= Rinpi =

Village in Myanmar

Rinpi, previously Rimpi, is a village in Hakha township, Chin State, Myanmar.

==History==

Rinpi village is said to have been established by the five sons of Pu Ral Thang, of the Khualsim tribe. This tribe came into Simpi around 1570-1580 AD and settled at Simpi Village. The tribal chief, Pu Ral Thang, had five sons with his first wife; the eldest was Pu Hriam Ee and the youngest was Mi Ee. After his first wife's death Pu Ral Thang married a second wife, who disliked his sons. She requested that her husband either send them away or kill them, otherwise she would divorce him.

Pu Ral Thang was reluctant to harm his sons and did not know how to send them away. After two attempts to abandon his sons in the forest, from which they returned, Pu Ral Thang sadly took his five sons to the river Phauva, which, in the rainy season, is narrow and deep. It forms the boundary between Falam and the Hakha township area. At noon that day, Pu Ral Thang threw his sons into the river, but the current took them to the other side. Even though they wanted to go back home, they couldn't get back across the river and were forced to settle on the other side. A few months later, in spring, his sons still not having come back, Pu Ral Thang went to observe the area. He went to the other side of the Phauva River and met them there. They named that place Hmunhlipi. "Hmum" stands for "the place where father and sons met". "Hli" stands for "they were the sons of the first wife", and Pi means "the place they came from was Simpi".

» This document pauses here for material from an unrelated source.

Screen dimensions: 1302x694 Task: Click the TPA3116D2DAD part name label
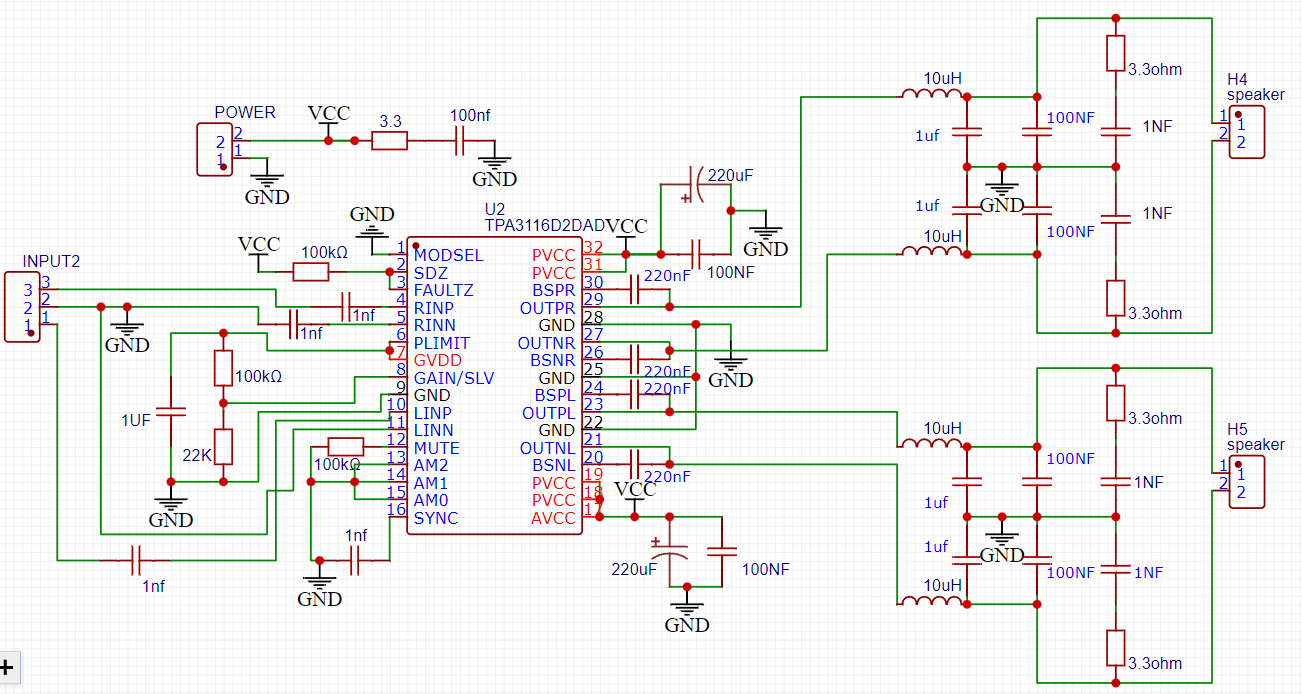point(545,226)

There is a story behind the Rinpi song "Hai par thing sang cung in, hrin hniang man thlau ai u, khua hlan nu ei huat cu kan rak tuar hringhran ee". This song refers to the hardships of being abandoned. Hmunhlipi became prosperous year after year until it contained over 50 households. During this time Pu Ral Thang's eldest son Pu Hriam Ee had two sons of his own, who were named Pu Cio Kip and Pu Bawi Tiam.

==Hmunhlipi to Rimpi==

Due to a tribal war in Chinland territory, Hmunhlipi village was also forsaken and the Hmunhlipi people had to run for their lives. Some went to the Plain area around the Kalay valley. When the situation had become more stable, Pu Cio Kip's generation returned to find their old place again. In this year he had a son which they named "Zo Kaar", which means "after passing through the deep forest and through hardships from the plain, they managed to come to their home in a cold mountainous place". They named their new settlement as "Rimpi".

The Chinland people had no literature before the British occupied the territory, so the name of the village was not written down throughout its history. In 1894, Major Newland invented "Lai literature based on the English alphabet", printed in 1897, and having over 600 pages. Subsequently, the American Baptist Missionary Authur E. Carson & Laura came to Chinland in 1899 and Chin literature was further developed. The village name was first written down by Tuck & Carey, in "The Chin Hill", Vols.1 and 2 as "Rimpi". This was the name also used by the British government.

==Rimpi to Rinpi==

Since the Union of Myanmar, established on February 12, 1947, the village name has been written as "Rinpi", which is the closest approximation to its Burmese pronunciation. This has now become its official name.